*Your objective*: In the listing below, find each line containing "named" and report it.

*Entries shown*:
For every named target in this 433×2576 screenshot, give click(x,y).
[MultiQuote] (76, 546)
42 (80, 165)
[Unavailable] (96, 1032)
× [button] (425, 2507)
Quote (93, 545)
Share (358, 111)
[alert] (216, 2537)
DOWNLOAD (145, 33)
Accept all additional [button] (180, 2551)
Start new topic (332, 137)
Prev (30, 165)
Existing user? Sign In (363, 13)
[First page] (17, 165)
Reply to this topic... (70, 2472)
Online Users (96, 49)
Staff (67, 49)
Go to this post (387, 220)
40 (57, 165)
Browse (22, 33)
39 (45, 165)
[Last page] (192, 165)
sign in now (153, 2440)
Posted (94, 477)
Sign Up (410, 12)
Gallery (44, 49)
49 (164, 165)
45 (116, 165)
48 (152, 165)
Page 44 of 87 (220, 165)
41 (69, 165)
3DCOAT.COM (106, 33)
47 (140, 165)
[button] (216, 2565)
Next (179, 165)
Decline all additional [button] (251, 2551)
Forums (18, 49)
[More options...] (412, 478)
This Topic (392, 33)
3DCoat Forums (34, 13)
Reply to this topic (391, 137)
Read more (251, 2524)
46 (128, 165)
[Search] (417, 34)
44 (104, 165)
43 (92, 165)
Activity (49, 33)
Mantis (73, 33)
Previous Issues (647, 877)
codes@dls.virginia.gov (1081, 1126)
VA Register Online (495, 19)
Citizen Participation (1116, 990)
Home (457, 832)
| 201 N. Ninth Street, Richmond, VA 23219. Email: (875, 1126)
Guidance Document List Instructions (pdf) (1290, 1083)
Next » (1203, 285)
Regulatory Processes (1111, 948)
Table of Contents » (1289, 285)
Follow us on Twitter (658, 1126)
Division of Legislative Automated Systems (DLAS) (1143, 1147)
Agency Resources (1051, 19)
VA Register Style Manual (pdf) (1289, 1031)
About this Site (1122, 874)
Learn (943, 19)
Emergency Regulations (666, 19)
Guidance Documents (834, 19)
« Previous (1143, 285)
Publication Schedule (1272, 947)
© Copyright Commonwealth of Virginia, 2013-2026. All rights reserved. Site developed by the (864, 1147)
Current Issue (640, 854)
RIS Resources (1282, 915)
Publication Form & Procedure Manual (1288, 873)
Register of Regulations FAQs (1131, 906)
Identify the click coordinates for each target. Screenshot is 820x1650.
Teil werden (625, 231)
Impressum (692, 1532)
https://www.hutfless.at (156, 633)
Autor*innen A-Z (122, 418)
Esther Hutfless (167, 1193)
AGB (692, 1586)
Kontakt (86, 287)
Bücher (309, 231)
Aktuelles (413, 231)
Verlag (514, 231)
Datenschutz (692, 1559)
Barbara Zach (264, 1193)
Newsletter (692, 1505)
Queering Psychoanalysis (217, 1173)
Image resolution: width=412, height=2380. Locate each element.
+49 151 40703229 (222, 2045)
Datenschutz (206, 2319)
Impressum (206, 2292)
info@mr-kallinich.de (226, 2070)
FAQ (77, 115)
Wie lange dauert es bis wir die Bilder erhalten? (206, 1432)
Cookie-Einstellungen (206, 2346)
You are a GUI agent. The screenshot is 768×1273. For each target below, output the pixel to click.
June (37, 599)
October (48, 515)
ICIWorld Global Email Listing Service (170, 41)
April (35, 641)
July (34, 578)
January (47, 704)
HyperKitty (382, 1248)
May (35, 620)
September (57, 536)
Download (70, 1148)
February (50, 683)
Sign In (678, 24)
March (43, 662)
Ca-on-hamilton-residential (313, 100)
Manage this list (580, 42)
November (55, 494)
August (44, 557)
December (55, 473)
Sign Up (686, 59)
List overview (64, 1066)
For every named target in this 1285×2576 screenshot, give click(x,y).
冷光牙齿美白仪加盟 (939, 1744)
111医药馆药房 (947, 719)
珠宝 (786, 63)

*Your solution*:
For every named target in this 433×2576 screenshot, give click(x,y).
For every named target in this 1285×2576 screenshot, give click(x,y).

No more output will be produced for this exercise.